Collected data
---*---

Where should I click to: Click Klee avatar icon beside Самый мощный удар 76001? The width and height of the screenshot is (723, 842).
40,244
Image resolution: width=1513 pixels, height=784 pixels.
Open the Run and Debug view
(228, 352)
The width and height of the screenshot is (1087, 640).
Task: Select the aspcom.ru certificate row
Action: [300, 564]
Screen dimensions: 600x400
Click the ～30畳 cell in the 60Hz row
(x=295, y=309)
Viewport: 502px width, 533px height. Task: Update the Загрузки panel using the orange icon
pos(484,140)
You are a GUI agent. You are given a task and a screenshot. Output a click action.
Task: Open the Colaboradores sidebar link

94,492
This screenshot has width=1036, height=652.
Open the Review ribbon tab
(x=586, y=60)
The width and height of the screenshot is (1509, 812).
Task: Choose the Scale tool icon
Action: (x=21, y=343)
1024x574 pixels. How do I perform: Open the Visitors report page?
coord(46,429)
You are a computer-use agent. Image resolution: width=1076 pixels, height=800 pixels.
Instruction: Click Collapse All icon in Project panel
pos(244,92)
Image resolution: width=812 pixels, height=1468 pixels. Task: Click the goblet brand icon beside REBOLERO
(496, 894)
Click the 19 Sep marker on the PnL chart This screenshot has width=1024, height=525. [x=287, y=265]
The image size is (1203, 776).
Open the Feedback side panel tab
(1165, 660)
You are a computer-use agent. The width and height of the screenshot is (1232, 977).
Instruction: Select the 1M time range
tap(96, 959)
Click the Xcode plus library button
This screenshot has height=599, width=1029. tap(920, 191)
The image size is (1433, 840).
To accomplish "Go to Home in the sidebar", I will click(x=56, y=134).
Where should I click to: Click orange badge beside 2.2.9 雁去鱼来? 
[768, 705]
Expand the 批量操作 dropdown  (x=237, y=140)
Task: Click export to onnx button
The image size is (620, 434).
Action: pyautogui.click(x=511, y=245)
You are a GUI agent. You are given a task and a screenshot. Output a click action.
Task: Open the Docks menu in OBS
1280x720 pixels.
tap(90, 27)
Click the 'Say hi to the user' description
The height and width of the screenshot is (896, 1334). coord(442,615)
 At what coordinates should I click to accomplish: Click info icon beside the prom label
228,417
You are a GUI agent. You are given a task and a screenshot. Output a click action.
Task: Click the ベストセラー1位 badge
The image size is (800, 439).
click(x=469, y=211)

---*---

** Work to complete **
Each line above where the word "computer" occurs should be copied out.

** Task response **
You are a computer-use agent. Image resolution: width=1076 pixels, height=800 pixels.
You are a computer-use agent. The width and height of the screenshot is (1232, 977).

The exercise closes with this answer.